▶ [Your instructions]: Exclude the pictures, then repeat exactly each line from the one containing "Screen dimensions: 382x217" to the final line of the records that follow.

-- Extracted information follows --

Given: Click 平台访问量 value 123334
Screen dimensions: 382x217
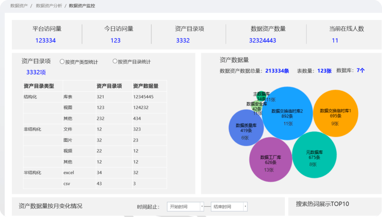Looking at the screenshot, I should (x=46, y=40).
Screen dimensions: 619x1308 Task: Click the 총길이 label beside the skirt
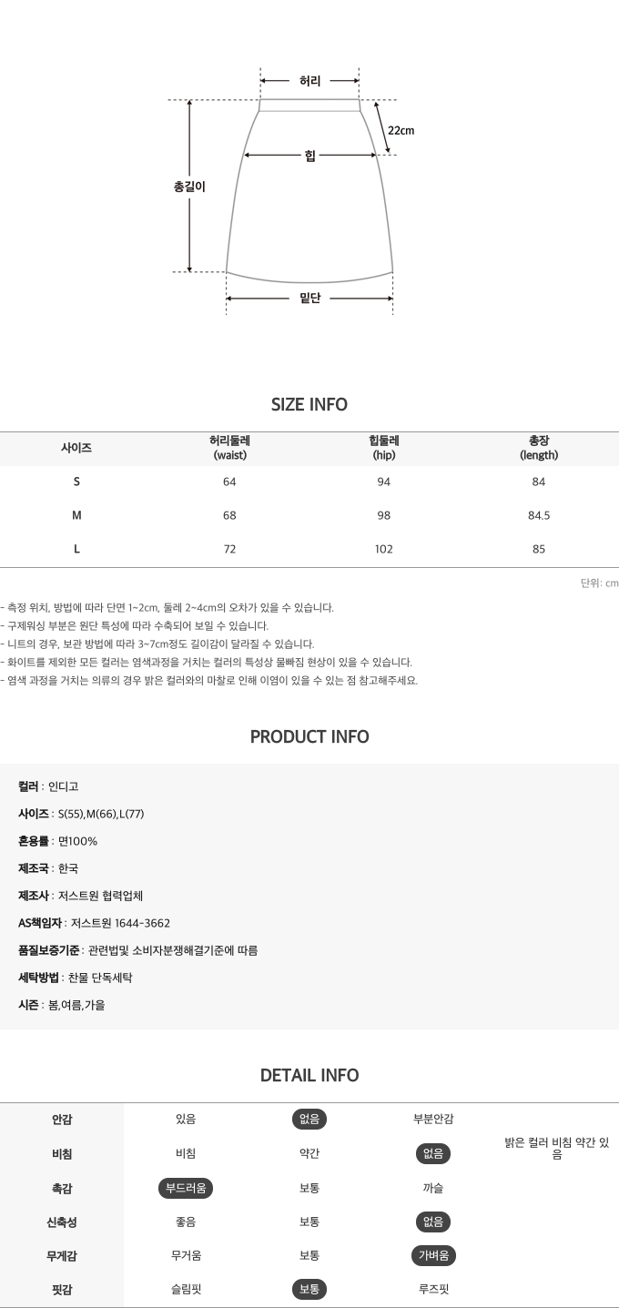click(x=189, y=187)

-- Extracted information concluded --

▶ [Output of the task]:
Screen dimensions: 382x217
Looking at the screenshot, I should (x=46, y=40).
Screen dimensions: 619x1308 Task: Click the 총길이 label beside the skirt
click(x=189, y=187)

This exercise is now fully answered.